### WHAT YOU ARE ASKED TO DO
The result should be an exact copy of the entries below, free of pictures.
***** DATA FOR REVIEW *****
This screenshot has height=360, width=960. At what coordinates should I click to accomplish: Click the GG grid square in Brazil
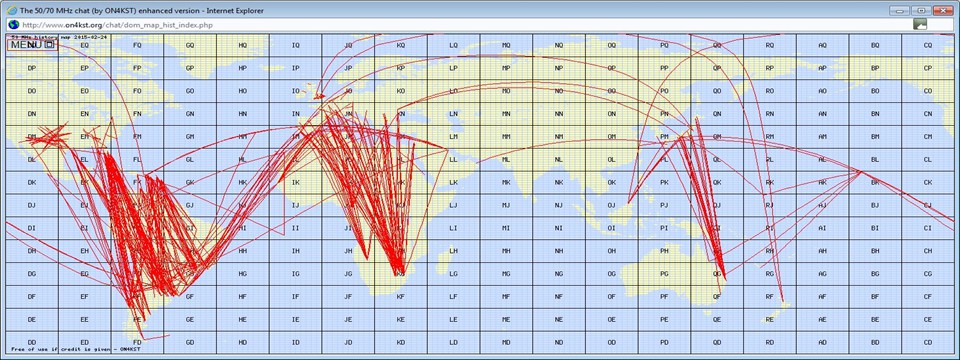pyautogui.click(x=190, y=274)
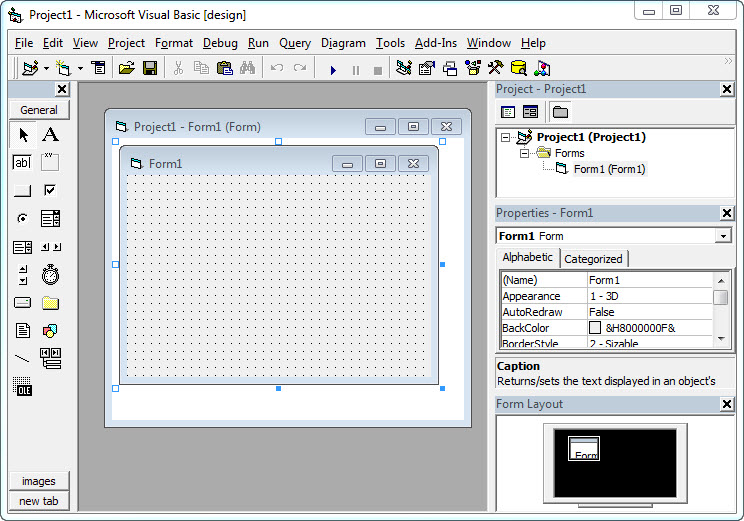Image resolution: width=744 pixels, height=521 pixels.
Task: Click the BackColor color swatch
Action: point(595,328)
*****
### TASK ANSWER
This screenshot has height=360, width=960. At what coordinates should I click to accomplish: Click the GG grid square in Brazil
pyautogui.click(x=190, y=274)
Image resolution: width=744 pixels, height=521 pixels.
Task: Click the BackColor color swatch
Action: point(595,328)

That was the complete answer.